What is needed: Set down every entry once more, exactly as it appears.

[Saved entries]
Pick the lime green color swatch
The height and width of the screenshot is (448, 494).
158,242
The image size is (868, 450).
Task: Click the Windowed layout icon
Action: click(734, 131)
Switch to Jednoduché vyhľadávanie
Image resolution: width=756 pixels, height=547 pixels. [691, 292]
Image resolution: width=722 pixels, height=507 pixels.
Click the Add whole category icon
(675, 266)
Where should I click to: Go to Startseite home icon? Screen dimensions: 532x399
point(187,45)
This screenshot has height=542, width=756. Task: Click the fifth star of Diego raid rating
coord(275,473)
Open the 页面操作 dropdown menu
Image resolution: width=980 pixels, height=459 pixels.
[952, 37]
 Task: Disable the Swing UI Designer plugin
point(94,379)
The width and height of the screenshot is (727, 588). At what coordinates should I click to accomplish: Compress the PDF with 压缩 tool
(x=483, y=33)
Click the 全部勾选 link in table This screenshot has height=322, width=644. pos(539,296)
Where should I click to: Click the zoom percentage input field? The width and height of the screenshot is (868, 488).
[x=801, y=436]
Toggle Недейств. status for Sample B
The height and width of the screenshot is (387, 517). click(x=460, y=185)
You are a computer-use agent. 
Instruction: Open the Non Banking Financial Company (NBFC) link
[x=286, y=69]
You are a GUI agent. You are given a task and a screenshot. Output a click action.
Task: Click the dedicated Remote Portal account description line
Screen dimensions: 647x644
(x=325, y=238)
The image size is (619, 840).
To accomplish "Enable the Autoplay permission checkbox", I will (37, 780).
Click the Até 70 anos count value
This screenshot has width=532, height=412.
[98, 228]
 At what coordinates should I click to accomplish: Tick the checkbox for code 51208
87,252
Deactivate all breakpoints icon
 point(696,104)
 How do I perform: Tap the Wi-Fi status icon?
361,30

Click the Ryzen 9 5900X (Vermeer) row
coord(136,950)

Answer:
Pick the lime green color swatch
The height and width of the screenshot is (448, 494).
158,242
The image size is (868, 450).
Task: Click the Windowed layout icon
Action: click(734, 131)
Switch to Jednoduché vyhľadávanie
Image resolution: width=756 pixels, height=547 pixels. [691, 292]
Image resolution: width=722 pixels, height=507 pixels.
Click the Add whole category icon
(675, 266)
Where should I click to: Go to Startseite home icon? Screen dimensions: 532x399
point(187,45)
This screenshot has height=542, width=756. Task: Click the fifth star of Diego raid rating
coord(275,473)
Open the 页面操作 dropdown menu
Image resolution: width=980 pixels, height=459 pixels.
[952, 37]
 Task: Disable the Swing UI Designer plugin
point(94,379)
The width and height of the screenshot is (727, 588). At what coordinates should I click to accomplish: Compress the PDF with 压缩 tool
(x=483, y=33)
Click the 全部勾选 link in table This screenshot has height=322, width=644. pos(539,296)
Where should I click to: Click the zoom percentage input field? The width and height of the screenshot is (868, 488).
[x=801, y=436]
Toggle Недейств. status for Sample B
The height and width of the screenshot is (387, 517). click(x=460, y=185)
You are a computer-use agent. 
Instruction: Open the Non Banking Financial Company (NBFC) link
[x=286, y=69]
You are a GUI agent. You are given a task and a screenshot. Output a click action.
Task: Click the dedicated Remote Portal account description line
Screen dimensions: 647x644
(x=325, y=238)
The image size is (619, 840).
To accomplish "Enable the Autoplay permission checkbox", I will (37, 780).
Click the Até 70 anos count value
This screenshot has width=532, height=412.
[98, 228]
 At what coordinates should I click to accomplish: Tick the checkbox for code 51208
87,252
Deactivate all breakpoints icon
 point(696,104)
 How do I perform: Tap the Wi-Fi status icon?
361,30

Click the Ryzen 9 5900X (Vermeer) row
coord(136,950)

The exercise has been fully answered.